Safa Rahmani scite author profile

Human autosomal recessive primary microcephaly (MCPH) is a rare genetic disorder in which affected individuals are born with reduced brain size. MCPH is genetically heterogeneous, with six loci and four genes reported to date. Mutations in the ASPM gene at the MCPH5 locus appear to be the most common cause of MCPH. For this study, 33 Pakistani families with primary microcephaly were enrolled.

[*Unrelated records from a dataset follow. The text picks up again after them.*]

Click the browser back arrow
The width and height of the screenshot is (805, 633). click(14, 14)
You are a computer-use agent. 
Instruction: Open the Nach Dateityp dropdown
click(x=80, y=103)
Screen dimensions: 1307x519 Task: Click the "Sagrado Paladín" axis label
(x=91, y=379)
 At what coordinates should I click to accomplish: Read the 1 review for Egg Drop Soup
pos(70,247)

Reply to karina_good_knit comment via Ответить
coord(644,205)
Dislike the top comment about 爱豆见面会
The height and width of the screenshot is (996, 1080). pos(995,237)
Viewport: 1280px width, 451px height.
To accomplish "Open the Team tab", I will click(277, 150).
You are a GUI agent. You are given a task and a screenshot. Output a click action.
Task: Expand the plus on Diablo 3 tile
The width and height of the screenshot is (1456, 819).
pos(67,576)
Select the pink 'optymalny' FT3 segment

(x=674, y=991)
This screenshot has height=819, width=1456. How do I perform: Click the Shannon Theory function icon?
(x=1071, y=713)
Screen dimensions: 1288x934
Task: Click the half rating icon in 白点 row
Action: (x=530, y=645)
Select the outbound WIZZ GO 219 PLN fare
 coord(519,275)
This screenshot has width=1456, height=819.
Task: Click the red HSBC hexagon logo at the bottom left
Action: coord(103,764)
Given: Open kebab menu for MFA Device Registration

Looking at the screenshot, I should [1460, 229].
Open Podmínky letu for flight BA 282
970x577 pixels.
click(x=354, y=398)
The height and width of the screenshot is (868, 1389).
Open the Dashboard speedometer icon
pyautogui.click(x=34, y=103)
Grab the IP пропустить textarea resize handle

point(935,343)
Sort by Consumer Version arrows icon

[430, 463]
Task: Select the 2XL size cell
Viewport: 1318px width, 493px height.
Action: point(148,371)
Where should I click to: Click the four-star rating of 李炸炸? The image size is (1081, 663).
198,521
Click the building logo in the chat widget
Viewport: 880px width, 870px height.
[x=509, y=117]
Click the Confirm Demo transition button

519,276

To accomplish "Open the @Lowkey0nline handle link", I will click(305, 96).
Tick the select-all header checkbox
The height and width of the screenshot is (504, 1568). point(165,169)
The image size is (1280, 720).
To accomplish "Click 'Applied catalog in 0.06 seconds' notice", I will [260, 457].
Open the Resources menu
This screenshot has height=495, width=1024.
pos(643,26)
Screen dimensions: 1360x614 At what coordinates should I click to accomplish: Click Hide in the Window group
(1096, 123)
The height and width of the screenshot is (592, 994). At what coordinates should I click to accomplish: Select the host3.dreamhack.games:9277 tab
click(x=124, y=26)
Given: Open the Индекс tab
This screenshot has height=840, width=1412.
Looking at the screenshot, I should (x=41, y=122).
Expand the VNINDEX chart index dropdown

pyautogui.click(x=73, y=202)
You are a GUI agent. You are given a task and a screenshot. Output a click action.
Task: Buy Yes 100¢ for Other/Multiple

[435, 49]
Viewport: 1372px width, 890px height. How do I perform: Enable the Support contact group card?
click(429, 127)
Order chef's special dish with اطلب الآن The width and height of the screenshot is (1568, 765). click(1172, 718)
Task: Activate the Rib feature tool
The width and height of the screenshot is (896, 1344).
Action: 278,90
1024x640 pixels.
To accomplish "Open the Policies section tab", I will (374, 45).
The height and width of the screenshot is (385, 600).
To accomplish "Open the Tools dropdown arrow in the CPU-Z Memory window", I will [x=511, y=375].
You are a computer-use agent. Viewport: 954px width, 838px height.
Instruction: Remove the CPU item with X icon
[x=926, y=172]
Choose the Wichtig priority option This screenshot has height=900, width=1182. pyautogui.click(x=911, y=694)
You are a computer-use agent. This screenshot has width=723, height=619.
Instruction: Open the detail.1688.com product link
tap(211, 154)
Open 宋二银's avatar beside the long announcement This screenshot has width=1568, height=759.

Genotyping using microsatellite markers linked to the six known MCPH loci showed the linkage of 18 families to the MCPH5 locus, two to the MCPH2 locus, two to the MCPH4 locus, and one to the MCPH6 locus. The remaining ten families were not linked to any of the known loci. Families linked to the MCPH5 locus were further subjected to screening of the ASPM gene with direct DNA sequencing. Two previously reported variants, 3978G>A (W1326X) and 9557C>G (S3186X), were observed in five Pakistani families. Four novel nonsynonymous sequence variants, 9118insCATT, 9238A>T (L3080X), 9539A>C (Q3180P), and 1260delTCAAGTC, were found to segregate within four families, but were not observed in 200 Pakistani control chromosomes. One of the variants, 9539A>C (Q3180P), occurred in the IQ 79 domain, but its functional significance awaits definition.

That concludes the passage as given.